Wrabetz: Nein, darum geht es nicht. Ich glaube, wir haben ein vernünftiges Regulativ, das was weitergefasst ist als das, das die öffentlich-rechtlichen Kollegen in Deutschland haben. Wir haben ungefähr 30 Prozent unserer Einnahmen aus Werbung und kommerziellen Einnahmen, also das ist höher als z.B. in Deutschland. Aber das ist vernünftig so. Ich will nur nicht ungerechtfertigte weitere Einschränkungen, weil eben diese Einschränkungen - und das haben wir an x Beispielen schon erlebt - eben dann nicht österreichischen Medien zugute kommt, sondern internationalen - im Fernsehbereich sind es Deutschsprachige. Es geht mir aber viel mehr um den digitalen Bereich, den Onlinebereich. Dort wären die Profiteure von Beschränkungen des ORF nicht deutsche Konzerne, sondern eben die großen amerikanischen Konzerne. Und auch das ist nicht im Sinn einer florierenden österreichischen Medienlandschaft.

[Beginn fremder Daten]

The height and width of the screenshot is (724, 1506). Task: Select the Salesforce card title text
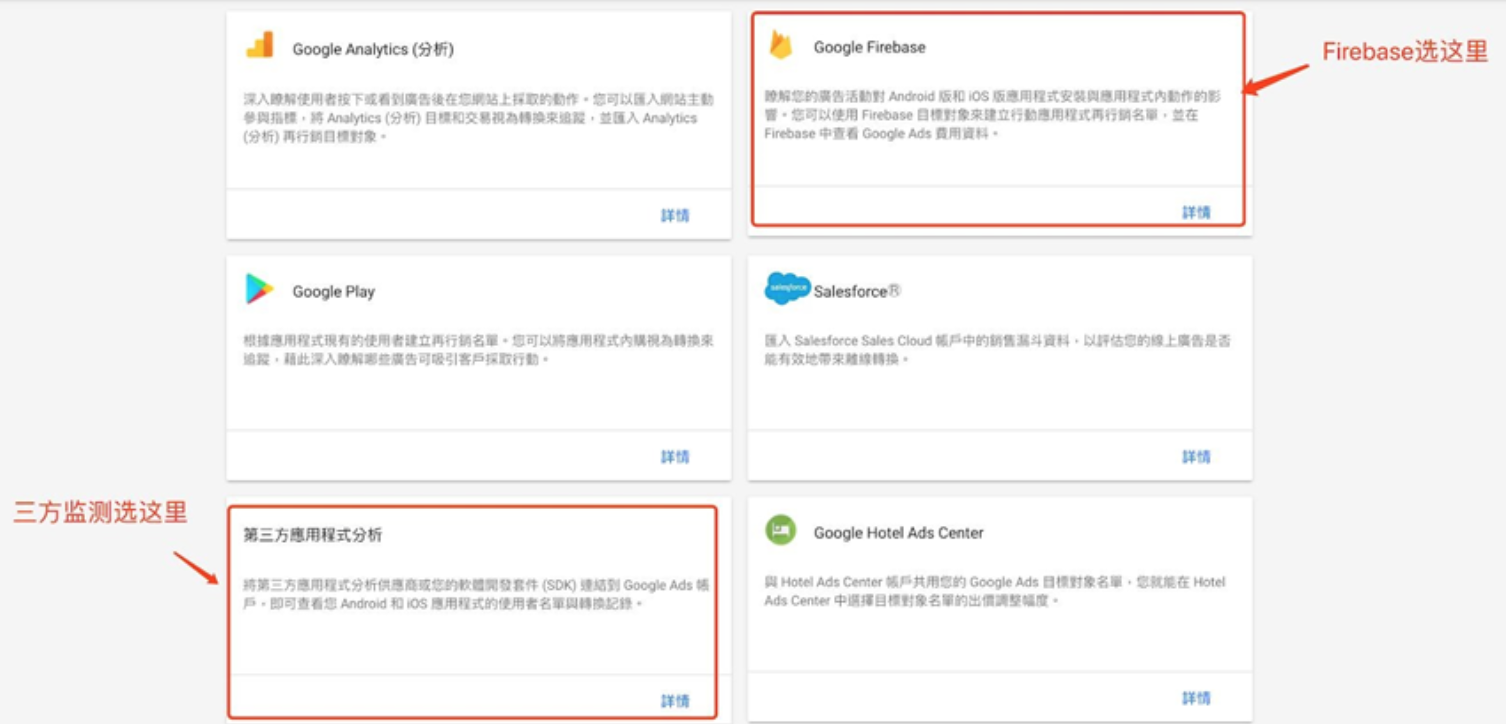(857, 291)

Sterz: Nun gibt es in Österreich etwas, was es in Deutschland nicht gibt: eine staatliche Presse, bzw. Medienförderung, und die soll sogar mehr als verdoppelt werden von acht auf 17 Millionen Euro pro Jahr. Und auch Sie sprechen sich für eine substantielle Erhöhung aus. Aber macht das wiederum nicht Medien noch ein wenig abhängiger von der Politik?

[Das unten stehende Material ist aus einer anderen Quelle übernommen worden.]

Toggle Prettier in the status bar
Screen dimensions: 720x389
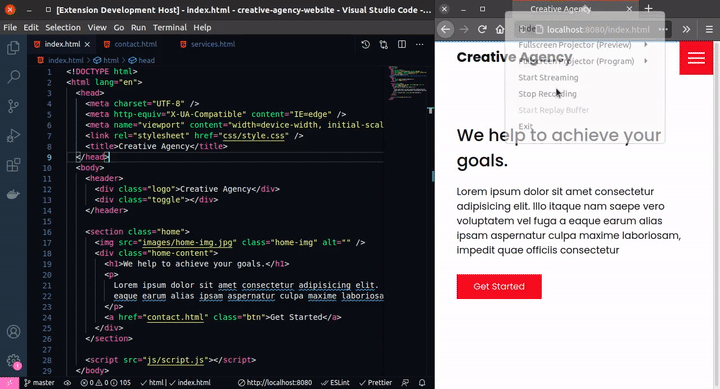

Wrabetz: Na ja, aber da haben wir eben die Besonderheit. Wir haben in Österreich eine sehr, sehr starke - im internationalen Vergleich - Zeitungs- und Magazinlandschaft. Und das ist auch gut so. Und bei uns haben ja Medien - gerade wenn ich mit den deutschen Nachbarn spreche - ja nicht nur die Funktion, die Medien in jedem Land haben, sondern auch in ganz besonderem Maße in einem großen Sprachraum, die österreichische Identität auch aufrecht zu erhalten und zu befördern. Und daher muss man sagen: Wenn die Zeitungen z.B. jetzt in großen Schwierigkeiten sind, weil sie haben die Digitalisierung noch zu bewältigen. Aber die Zeitungen sind ja genauso davon betroffen, dass massiv Werbegelder einerseits - Entschuldigung, ich habe keine antideutschen Ressentiments, weil ich das wiederhole, sondern, das ist eine sachliche Feststellung - zu deutschen Konzernen gehen über die Fernsehwerbefenster, die sehr billig Werbung anbieten. Und dadurch auch aus dem Printbereich in den Fernsehbereich ziehen. Und auf der anderen Seite im Digitalbereich - im Onlinebereich - schon 50% des Marktes für Onlinewerbung, der für die Zeitung wichtig wäre, von Google und Facebook kontrolliert wird. Und da ja in dieser Doppelmühle die Zeitungen sind, jetzt zumindest temporären Mittel für die Transformation in den digitalen Bereich zur Verfügung zu stellen, die ausgleichen sollen, die Kleinheit des österreichischen Marktes - das halte ich auch für ordnungspolitisch für gerechtfertigt. Und ich bin aber auch dagegen, wo es Vorstellungen gibt, das soll jetzt ein überwiegender Teil der Einnahmen von Zeitungen oder gar Fernsehprivatsendern aus öffentlichen Mitteln oder Gebühren kommen. Weil das hieße ja eine Verdoppelung des öffentlich-rechtlichen Systems.
Nächste Generation hat Chance, europäischer Player zu werden
Sterz: Aber ist da der Zug nicht schon längst abgefahren, wenn wir uns Google und Facebook angucken? Also müsste man da nicht zig Millionen reinstecken und man würde immer noch nicht an die Macht herankommen, die diese beiden Konzerne zum Beispiel schon längst haben?
Wrabetz: Ja, natürlich. Da muss man Realitäten anerkennen und sich jetzt auf die Zukunft auch konzentrieren. Klar ist, es ist ja nicht nur Österreich, sondern auch Europa hat den Bereich der Suchmaschinen versagt - wenn man so will - hat im Bereich Social Media versagt. Und wir sind alle Zwergerl - wie man so sagt - mit unseren Bemühungen im Vergleich zu fünf, sechs großen amerikanischen Konzernen. Aber es kommt jetzt schon wieder die nächste Welle der Digitalisierung. Wenn man sich z.B. anschaut im Bereich "Internet of things" oder "Smartspeaker" etc., also brandneue Plattformen, die man heute noch gar nicht kennt. Da hätten europäische Player, wenn man geschickt zusammenarbeitet und das Richtige fördert, schon eine Chance, vielleicht bei der nächsten Generation schon wieder weiter vorne mit dabei zu sein. Das ist schwer, aber das sollte das Ziel europäischer Politik sein.